The results showed that the mean age of patients and the percentage of elderly people aged 60-89 years were lower in the RA-ASO group than in the RA-only group, and the rates of slow-acting antirheumatic drugs, glucocorticoid use, readmission, and streptococci were higher than in the RA-only group (P<0.05). One-way Cox proportional risk regression analysis showed that men (HR=1.01, 95%CI=1.01-1.01, P<0.01), osteoarthritis (HR=1.65, 95%CI=1.07-2.54, P=0.02), and interstitial pneumonia (HR=1.63, 95%CI=1.11-2.39, P=0.01), RA-ASO patients with glucocorticoid use (HR=1.51, 95%CI=1.02-2.22, P=0.04) had an elevated risk of readmission, and the use of traditional Chinese medicine (HR=0.57, 95%CI=0.39-0.83, P<0.01) of RA-ASO patients had a reduced risk of readmission. Multifactorial Cox proportional risk regression analysis showed that RA-ASO patients with interstitial pneumonia (HR=1.54, 95%CI=1.02-2.32, P=0.04) and elevated erythrocyte sedimentation rate (HR=1.78, 95%CI=1.06-3.00, P=0.03) had an increased risk of readmission; patients with traditional Chinese medicine (HR=0.48, 95%CI=0.31-0.75, P<0.01) had a decreased risk of readmission in RA-ASO patients.
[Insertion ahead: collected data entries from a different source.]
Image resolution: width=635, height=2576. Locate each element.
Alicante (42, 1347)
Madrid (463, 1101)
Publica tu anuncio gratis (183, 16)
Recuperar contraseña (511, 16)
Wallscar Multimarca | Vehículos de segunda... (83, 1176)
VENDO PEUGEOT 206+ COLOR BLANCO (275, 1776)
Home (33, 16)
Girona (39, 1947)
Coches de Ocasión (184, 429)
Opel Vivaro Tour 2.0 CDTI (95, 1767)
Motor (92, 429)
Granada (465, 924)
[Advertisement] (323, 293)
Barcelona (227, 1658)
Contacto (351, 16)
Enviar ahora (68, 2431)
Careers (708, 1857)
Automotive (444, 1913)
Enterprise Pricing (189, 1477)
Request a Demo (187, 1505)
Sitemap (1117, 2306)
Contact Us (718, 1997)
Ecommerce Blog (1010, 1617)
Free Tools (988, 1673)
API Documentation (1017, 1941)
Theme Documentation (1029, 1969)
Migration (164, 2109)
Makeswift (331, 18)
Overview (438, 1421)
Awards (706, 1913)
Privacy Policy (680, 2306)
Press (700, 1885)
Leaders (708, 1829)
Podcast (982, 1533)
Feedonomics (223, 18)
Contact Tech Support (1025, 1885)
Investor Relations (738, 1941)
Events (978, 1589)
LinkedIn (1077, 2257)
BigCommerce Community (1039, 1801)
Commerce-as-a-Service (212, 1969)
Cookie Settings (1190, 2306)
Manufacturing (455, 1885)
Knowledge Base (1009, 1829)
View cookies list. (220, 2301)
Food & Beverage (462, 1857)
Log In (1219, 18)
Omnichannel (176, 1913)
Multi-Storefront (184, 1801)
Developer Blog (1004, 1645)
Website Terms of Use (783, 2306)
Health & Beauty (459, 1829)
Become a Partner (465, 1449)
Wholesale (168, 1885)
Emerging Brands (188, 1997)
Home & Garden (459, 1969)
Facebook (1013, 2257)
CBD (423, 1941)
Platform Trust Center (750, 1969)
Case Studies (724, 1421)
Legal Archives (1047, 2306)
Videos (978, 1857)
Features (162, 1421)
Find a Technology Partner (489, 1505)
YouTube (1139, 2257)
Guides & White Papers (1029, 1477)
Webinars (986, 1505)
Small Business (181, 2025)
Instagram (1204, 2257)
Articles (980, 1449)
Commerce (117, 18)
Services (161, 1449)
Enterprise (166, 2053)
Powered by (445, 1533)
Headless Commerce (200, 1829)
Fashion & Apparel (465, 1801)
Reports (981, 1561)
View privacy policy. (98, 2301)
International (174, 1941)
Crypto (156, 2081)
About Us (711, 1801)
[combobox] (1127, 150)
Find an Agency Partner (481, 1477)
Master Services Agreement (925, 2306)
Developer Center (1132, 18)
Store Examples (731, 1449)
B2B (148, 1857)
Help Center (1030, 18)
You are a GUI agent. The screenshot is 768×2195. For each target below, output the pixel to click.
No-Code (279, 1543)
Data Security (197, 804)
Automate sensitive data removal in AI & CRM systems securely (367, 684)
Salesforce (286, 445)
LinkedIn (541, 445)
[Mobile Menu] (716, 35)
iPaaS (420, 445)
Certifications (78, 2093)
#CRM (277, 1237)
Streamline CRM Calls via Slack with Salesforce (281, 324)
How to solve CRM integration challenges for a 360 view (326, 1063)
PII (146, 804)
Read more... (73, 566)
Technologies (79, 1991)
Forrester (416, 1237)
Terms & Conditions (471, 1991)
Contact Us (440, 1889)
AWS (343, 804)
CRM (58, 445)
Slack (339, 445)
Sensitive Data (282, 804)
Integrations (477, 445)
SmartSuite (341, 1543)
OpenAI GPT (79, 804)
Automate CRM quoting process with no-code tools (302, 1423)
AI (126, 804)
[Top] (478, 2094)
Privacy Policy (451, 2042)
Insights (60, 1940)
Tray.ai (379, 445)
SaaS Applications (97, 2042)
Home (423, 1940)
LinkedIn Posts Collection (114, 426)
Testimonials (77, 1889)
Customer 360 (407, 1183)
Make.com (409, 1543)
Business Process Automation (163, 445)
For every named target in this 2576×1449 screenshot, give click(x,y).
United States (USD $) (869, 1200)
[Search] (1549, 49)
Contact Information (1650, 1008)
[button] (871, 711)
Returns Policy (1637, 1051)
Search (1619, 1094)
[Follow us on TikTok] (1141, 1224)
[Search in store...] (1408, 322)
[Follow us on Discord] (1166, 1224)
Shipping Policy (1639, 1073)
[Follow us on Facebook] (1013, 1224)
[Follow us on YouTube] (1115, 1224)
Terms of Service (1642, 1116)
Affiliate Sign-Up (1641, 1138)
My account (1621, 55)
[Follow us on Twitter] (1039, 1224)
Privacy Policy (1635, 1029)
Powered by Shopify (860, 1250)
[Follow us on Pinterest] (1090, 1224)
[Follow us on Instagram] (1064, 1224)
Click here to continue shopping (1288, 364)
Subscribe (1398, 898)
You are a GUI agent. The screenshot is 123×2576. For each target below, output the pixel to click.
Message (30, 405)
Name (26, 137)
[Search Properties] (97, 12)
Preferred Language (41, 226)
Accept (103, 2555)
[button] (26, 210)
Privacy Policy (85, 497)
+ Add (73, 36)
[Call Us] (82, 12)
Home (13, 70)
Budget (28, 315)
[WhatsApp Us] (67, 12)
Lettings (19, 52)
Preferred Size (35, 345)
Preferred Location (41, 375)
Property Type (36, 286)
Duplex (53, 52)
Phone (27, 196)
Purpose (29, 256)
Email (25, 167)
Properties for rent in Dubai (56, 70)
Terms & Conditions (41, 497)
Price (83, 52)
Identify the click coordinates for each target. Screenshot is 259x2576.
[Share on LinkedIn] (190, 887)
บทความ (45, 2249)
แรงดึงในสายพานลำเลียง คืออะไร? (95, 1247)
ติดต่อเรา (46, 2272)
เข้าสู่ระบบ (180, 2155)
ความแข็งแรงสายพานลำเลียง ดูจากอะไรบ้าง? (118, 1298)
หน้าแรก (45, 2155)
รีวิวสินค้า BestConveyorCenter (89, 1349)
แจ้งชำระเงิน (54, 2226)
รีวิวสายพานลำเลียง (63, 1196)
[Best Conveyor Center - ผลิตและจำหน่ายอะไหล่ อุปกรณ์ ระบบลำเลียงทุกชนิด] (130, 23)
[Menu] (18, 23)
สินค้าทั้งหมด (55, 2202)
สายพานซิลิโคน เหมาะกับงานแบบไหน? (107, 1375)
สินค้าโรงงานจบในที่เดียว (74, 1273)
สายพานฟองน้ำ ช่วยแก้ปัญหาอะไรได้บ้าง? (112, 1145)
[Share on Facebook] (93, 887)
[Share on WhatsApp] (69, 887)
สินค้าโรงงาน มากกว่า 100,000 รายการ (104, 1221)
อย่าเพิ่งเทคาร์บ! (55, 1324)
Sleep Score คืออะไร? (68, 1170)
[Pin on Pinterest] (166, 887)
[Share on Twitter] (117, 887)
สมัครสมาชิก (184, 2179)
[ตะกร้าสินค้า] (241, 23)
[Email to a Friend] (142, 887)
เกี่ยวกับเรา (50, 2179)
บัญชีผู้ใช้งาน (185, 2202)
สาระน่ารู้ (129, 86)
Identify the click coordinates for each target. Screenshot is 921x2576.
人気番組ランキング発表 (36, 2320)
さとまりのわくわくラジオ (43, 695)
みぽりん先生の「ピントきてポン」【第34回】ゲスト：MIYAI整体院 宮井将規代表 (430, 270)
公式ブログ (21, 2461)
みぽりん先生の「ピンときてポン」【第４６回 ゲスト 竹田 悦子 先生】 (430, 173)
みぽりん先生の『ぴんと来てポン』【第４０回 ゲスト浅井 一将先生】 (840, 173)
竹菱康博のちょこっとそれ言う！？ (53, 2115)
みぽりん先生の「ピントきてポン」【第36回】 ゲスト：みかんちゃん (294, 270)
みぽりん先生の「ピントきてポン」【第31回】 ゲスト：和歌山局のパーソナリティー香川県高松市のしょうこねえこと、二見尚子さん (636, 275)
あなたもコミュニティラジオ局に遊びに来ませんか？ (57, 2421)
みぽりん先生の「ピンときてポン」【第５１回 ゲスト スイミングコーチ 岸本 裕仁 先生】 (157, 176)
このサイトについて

The results of Kaplan-Meier survival curve analysis showed that the readmission rate of RA-ASO patients in the Chinese medicine group was lower than that in the non-Chinese medicine group (χ2=10.989, P<0.001), and that the readmission rate of RA-ASO patients in the Chinese medicine group was lower than that of female patients in the non-Chinese medicine group (χ2=4.118, P=0.042). Among them, the reduction of readmission was strongly associated with the Chinese medicines of zedoary, peach kernel, and dandelion.

Conclusion

This study found that TCM treatment may be associated with a lower readmission rate in RA-ASO patients. For patients with RA-ASO, TCM treatment may be considered to reduce patient readmission.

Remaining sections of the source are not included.